This notebook shows how to use the TeselaGen's Python API Client to interact with the DESIGN module.
We start by making some imports
from pathlib import Path
import platform
from IPython.core.display import display
from IPython.core.display import HTML
import nglview
import pandas as pd
from teselagen.api import TeselaGenClient
from teselagen.utils.plot_tools import plot_plasmid_features
from teselagen.utils.plot_tools import RenderJSON
print(f"python version : {platform.python_version()}")
print(f"pandas version : {pd.__version__}")
And then login into the platform. You should get "Connection Accepted" printed below.
# Connect to your teselagen instance by passing it as the 'host_url' argument of TeselaGenClient(host_url=host_url)
# client = TeselaGenClient(host_url="https://your-instance-name.teselagen.com")
client = TeselaGenClient()
client.login()
client.select_laboratory(lab_name="The Test Lab")
print(client.host_url)
In this section we are going to download and explore a sample sequence from the DESIGN module. This sequences is named GFP_UV
. In the next cell we are going to download this sequence.

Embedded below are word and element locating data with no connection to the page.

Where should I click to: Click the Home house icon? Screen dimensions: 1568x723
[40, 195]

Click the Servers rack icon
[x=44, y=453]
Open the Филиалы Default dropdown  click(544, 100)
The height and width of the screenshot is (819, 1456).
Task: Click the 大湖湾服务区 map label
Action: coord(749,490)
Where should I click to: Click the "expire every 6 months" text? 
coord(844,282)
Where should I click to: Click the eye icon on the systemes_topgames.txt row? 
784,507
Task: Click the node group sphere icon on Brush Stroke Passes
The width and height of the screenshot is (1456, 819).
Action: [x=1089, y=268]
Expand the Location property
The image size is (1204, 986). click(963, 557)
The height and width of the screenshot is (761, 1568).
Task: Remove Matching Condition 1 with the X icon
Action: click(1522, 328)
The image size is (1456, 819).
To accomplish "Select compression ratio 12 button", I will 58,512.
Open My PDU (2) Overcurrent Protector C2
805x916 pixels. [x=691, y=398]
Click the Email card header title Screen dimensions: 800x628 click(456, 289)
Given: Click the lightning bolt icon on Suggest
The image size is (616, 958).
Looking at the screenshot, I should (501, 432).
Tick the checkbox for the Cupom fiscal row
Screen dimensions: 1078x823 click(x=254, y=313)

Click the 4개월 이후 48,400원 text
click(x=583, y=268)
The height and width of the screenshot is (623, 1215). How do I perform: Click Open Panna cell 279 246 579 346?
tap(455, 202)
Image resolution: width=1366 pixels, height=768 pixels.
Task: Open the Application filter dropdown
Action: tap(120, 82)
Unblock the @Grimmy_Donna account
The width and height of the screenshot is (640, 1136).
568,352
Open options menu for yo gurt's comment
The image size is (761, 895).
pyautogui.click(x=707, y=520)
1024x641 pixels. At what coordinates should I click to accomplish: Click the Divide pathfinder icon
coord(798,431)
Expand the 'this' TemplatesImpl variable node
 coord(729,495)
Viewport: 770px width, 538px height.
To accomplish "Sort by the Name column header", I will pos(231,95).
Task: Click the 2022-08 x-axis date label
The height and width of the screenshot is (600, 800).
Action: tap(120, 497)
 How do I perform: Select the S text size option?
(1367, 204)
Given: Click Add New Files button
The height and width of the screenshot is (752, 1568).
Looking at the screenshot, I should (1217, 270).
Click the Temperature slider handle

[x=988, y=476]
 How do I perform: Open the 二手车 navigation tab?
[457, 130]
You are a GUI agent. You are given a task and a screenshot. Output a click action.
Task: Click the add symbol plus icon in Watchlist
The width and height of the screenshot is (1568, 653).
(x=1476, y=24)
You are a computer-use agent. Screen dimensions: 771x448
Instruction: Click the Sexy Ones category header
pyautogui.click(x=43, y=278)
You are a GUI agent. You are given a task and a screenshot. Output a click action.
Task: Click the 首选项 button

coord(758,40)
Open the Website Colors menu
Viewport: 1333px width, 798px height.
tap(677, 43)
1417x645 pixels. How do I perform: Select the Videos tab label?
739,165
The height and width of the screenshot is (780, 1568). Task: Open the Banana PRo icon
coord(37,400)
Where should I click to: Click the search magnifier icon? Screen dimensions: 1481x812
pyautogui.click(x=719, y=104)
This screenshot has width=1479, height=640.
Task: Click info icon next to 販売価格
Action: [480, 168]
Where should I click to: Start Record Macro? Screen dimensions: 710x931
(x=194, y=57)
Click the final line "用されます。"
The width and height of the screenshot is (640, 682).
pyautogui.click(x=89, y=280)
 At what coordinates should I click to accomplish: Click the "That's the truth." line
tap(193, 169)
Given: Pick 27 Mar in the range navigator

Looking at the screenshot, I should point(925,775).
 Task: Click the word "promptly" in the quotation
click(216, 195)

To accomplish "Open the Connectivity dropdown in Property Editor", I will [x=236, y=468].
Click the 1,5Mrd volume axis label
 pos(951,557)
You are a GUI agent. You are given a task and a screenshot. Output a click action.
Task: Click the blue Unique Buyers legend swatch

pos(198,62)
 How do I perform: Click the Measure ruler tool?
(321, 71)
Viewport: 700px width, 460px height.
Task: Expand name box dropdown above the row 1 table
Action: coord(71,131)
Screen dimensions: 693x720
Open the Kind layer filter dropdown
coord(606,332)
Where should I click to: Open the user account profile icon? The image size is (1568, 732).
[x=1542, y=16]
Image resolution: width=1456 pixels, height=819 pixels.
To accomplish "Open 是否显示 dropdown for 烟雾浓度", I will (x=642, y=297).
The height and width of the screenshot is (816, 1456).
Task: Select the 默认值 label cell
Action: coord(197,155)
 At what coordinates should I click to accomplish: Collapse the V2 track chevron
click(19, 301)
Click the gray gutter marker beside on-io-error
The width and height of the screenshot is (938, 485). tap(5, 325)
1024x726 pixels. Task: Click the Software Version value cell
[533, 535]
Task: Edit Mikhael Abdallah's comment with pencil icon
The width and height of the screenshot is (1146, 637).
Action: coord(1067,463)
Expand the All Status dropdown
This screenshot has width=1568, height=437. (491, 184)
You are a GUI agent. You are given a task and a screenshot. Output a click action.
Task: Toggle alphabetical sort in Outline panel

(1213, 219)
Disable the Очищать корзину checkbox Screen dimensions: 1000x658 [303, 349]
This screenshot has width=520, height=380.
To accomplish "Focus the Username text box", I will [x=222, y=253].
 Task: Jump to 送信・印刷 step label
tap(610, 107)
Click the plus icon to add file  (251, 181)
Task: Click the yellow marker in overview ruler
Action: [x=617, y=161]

You can use the cell's output to explore the contents of this object:
sequence = client.design.get_dna_sequences(name='GFP_UV')[0]
RenderJSON(sequence)
The output contained a list of all sequences named 'GFP_UV'
. We just got the first one and now we check the features it contains
features = sequence['features']
for feat in features:
print(feat['name'])
Each element contains all the information about that particular feature. In the following cell we show the contents of the GFPuv
feature:
gfp_uv_feature = [feat for feat in features if feat['name'] == "GFPuv"][0]
display(gfp_uv_feature)
We can use the above object to get the precise nucleotide sequence for that feature:
sequence['sequence'][int(gfp_uv_feature['start']):int(gfp_uv_feature['end']) + 1]
We can also make a plot of all features by using dna_features_viewer library (see plot_plasmid_features implementation for details). As there are many features we will just focus on the biggest ones (> 100 base pairs)
_ = plot_plasmid_features(plasmid_length=len(sequence['sequence']),
features=[feat for feat in features if feat['end'] - feat['start'] > 100])
# This line just centers the image
HTML("""<style> .output_png {display: table-cell;text-align: center;vertical-align: middle;}</style>""")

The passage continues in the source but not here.